Em 61 A.C. o Latim já era a língua corrente no sul da península. Estrabão, historiador e geógrafo grego radicado em Roma, observou que os turdetanos na Bética (atual Andaluzia), haviam esquecido sua língua materna (Céltica) e se expressavam em Latim. Nesse interregno, até o século V, ocorre o processo de transição da antiga língua céltica para o Latim, à medida que a romantização avança para o Norte. No século X, na Cordilheira Cantábrica, ainda se registram vestígios da antiga língua. 

O Latim se espraiou por toda a Península com a invasão romana e no século V com as invasões bárbaras (suevos, visigodos, alanos, vândalos) se intensificou a corrupção da língua. Com a invasão árabe no século VIII, a decadência do Latim se acentuou, o Latim reduziu-se a uns falares vernáculos e quase desapareceu das Espanhas, como havia de suceder no norte da África. ‘Aljamia’ chegou a chamar-se o linguajar latino e era como se dissesse o ‘bárbaro’, o estrangeiro em oposição à ‘Aravia’, a língua árabe. 

Mas, no fim do século XI (1097), criou-se o Condado Portucalense, logo depois elevado a reino por Afonso Henriques. Os sucessos estimularam as oposições religiosas e os portugueses não quiseram mais falar em árabe. Não podendo mais volver ao esquecido Latim, aceitaram a fala barbarizada da gente mais humilde. 

No que pese ser, indubitavelmente, uma língua latina com forte contribuição do Romance, o que a torna aparentada às demais línguas neolatinas. O Galaico-português manteve substratos de sua origem céltica. De modo que alguns filólogos a classificam como uma língua celto-latina. 

Dentre esses substratos estaria o uso do verbo ‘ser’ ao invés de ‘ter’ em frases possessivas, como em ‘a chave é minha’. A marcante presença de ditongos decrescentes. São exemplos e não só, dentre outros de características presentes nas línguas célticas. 

O Galaico-português desde então se conservará, quase que por um milagre, sem transformação. 

É esse o idioma que se traslada para o Brasil.
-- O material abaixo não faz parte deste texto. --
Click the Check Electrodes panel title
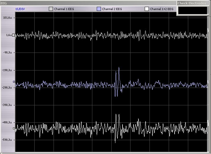The height and width of the screenshot is (154, 211). pos(192,3)
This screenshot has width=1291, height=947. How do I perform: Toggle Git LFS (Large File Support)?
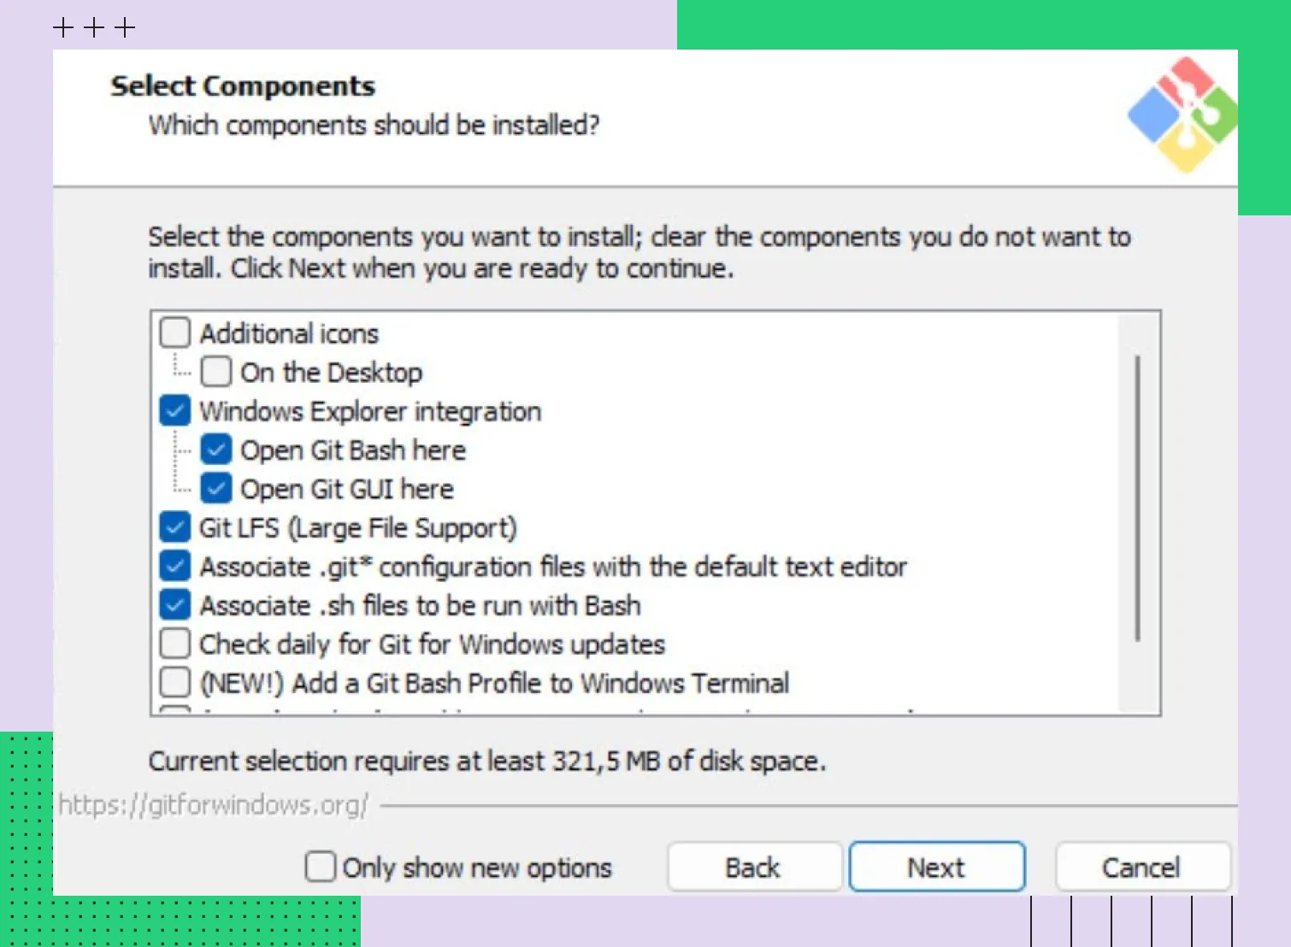175,527
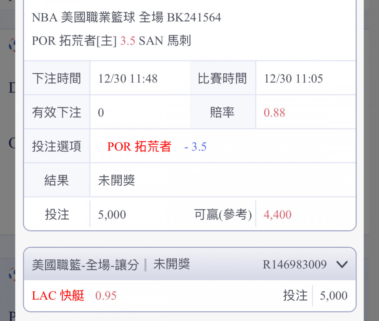Click the blue -3.5 handicap value

195,147
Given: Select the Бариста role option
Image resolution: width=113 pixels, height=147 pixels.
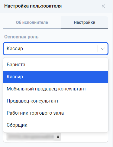Looking at the screenshot, I should click(x=56, y=65).
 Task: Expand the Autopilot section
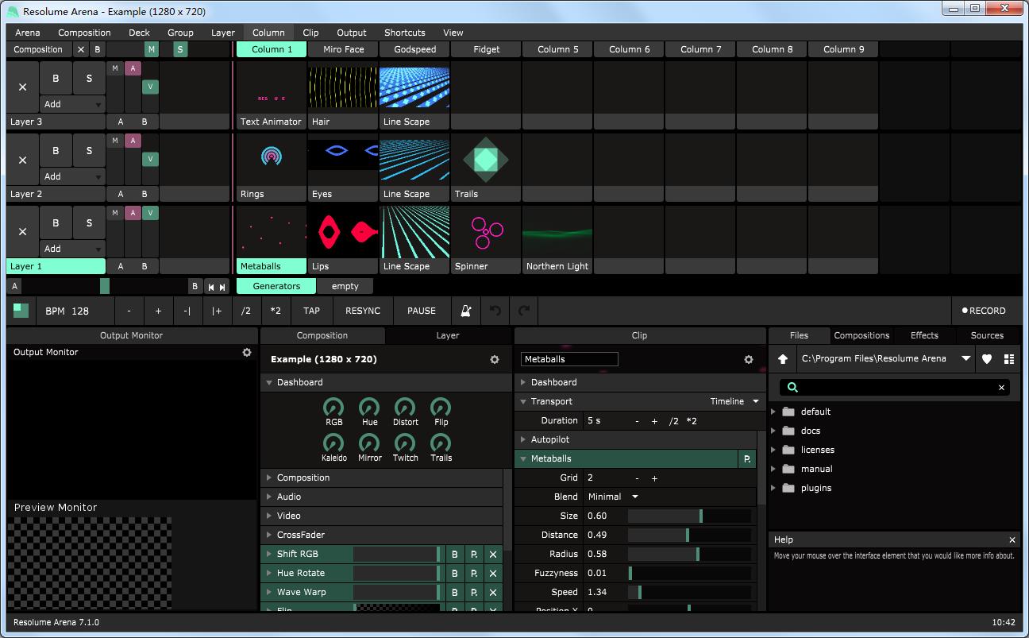(x=523, y=439)
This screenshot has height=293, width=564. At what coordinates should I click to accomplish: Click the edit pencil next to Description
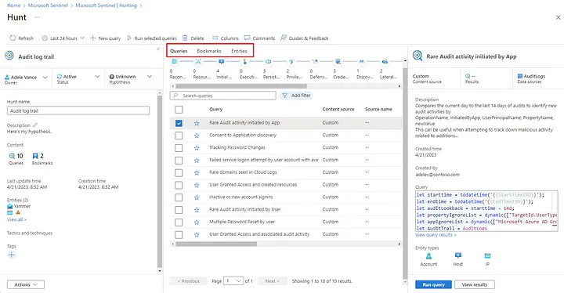[x=35, y=125]
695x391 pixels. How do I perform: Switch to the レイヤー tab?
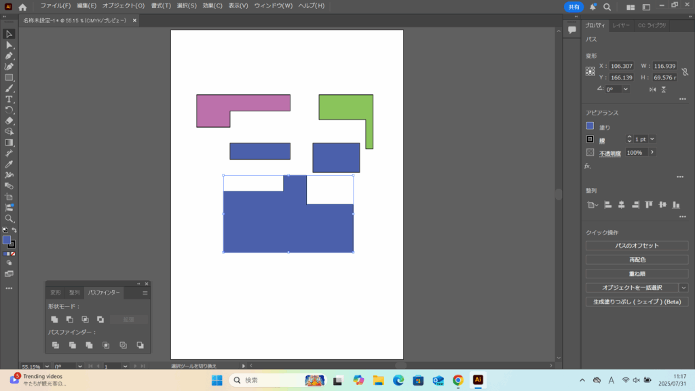(620, 26)
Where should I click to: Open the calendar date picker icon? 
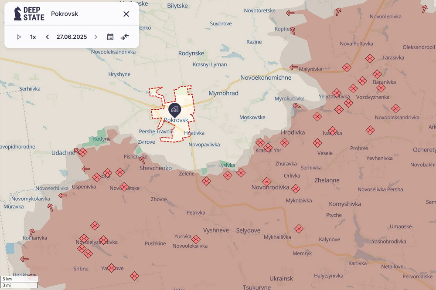[x=110, y=37]
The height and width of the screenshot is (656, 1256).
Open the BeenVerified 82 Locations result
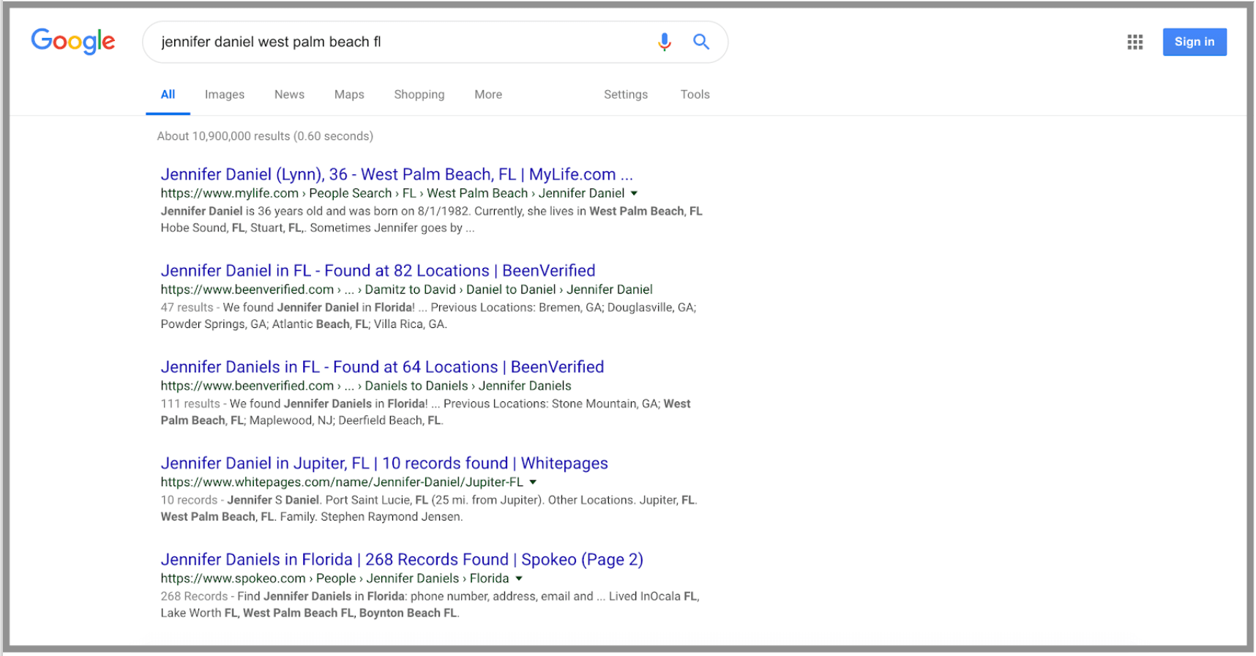378,271
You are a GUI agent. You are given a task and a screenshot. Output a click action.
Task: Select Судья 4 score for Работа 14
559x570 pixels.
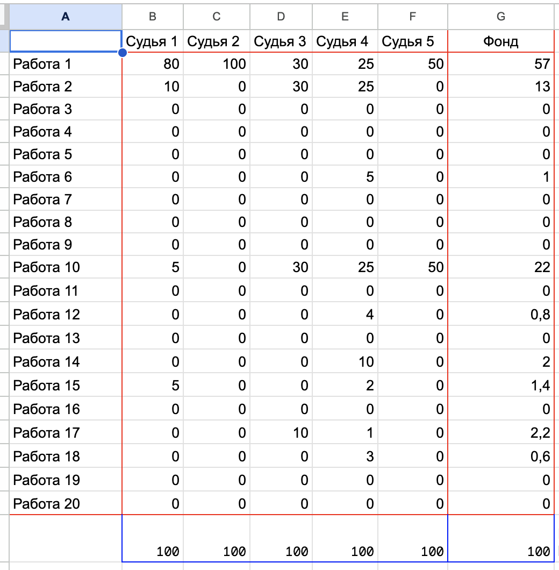point(345,361)
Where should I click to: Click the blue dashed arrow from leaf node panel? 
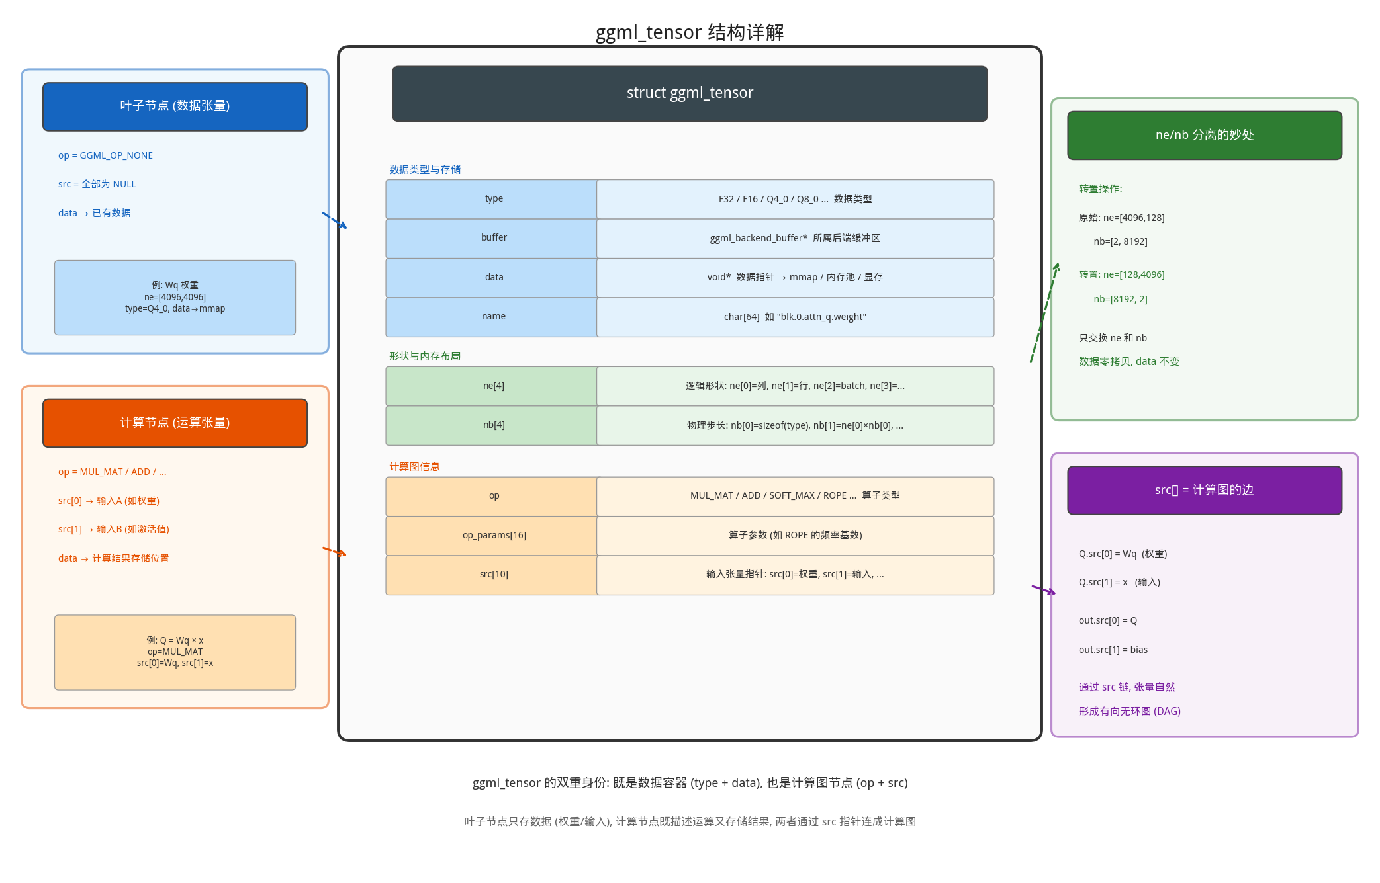pyautogui.click(x=334, y=220)
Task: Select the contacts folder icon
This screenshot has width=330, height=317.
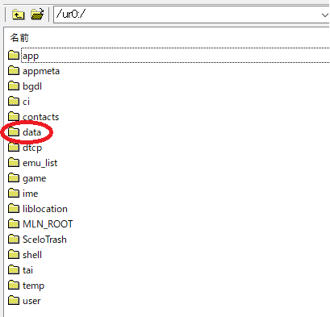Action: coord(14,116)
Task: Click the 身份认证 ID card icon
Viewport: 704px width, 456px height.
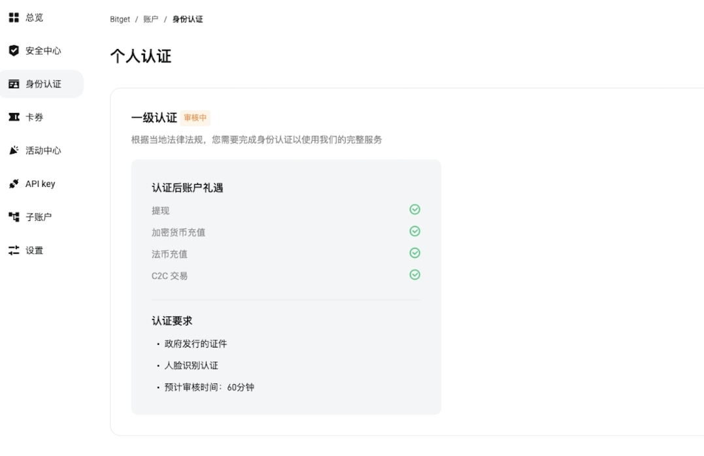Action: pyautogui.click(x=14, y=84)
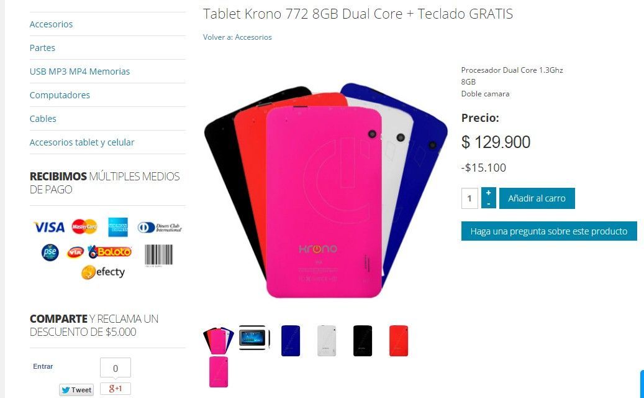This screenshot has width=644, height=398.
Task: Select the tablet front screen thumbnail
Action: click(254, 338)
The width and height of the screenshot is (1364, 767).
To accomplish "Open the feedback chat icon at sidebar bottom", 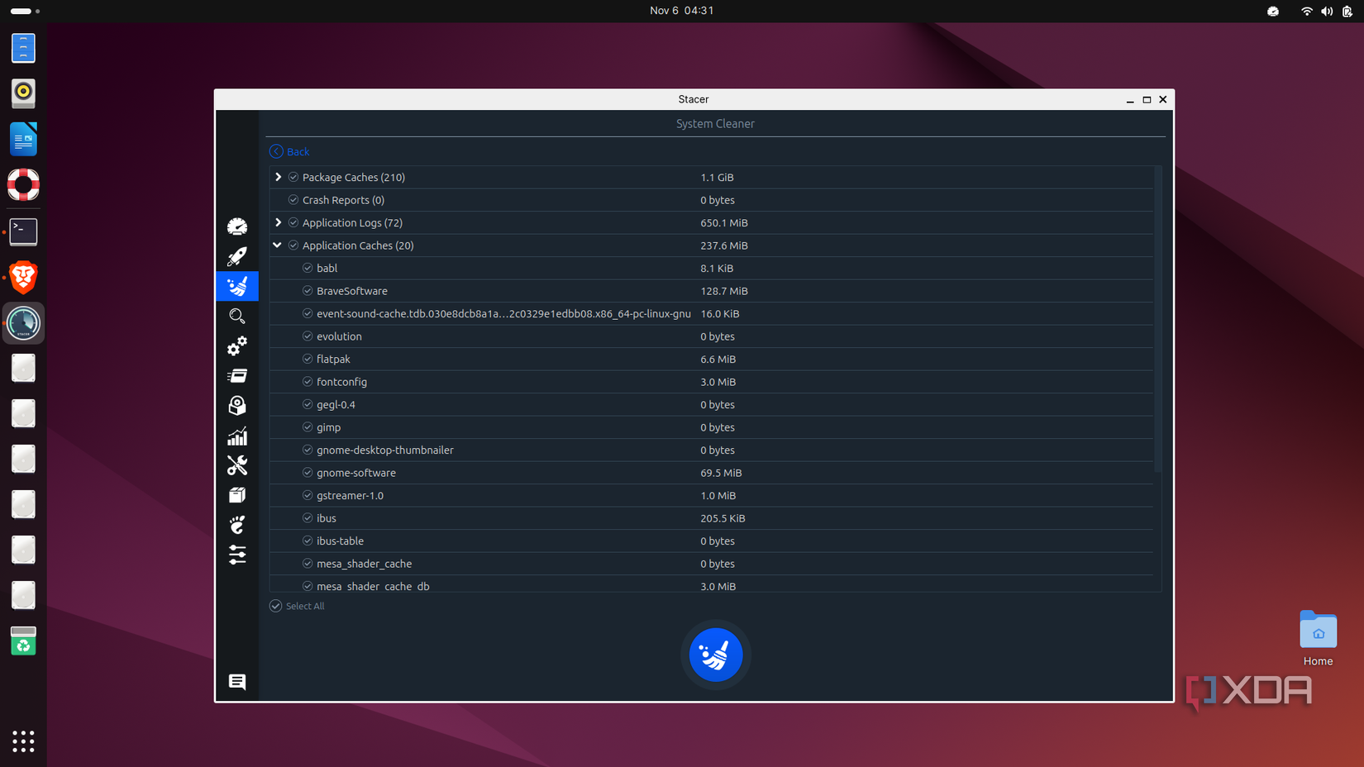I will [237, 682].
No que pese haver à época o que se designou como Português quinhentista, que é um Português mais padronizado e gramaticado. O Português que aqui se estabelece nos primeiros séculos da colonização é o Português nortenho, falado por aldeões e aristocratas rurais, em geral gente iletrada. Somente a camada letrada da sociedade que basicamente se restringia aos burocratas do Estado e padres tinha acesso ao Português gramaticado (quinhentista). Embora, com o perpassar do tempo, é ele que se estabelece nos dias atuais. Na população humilde, o Português arcaico resiste. 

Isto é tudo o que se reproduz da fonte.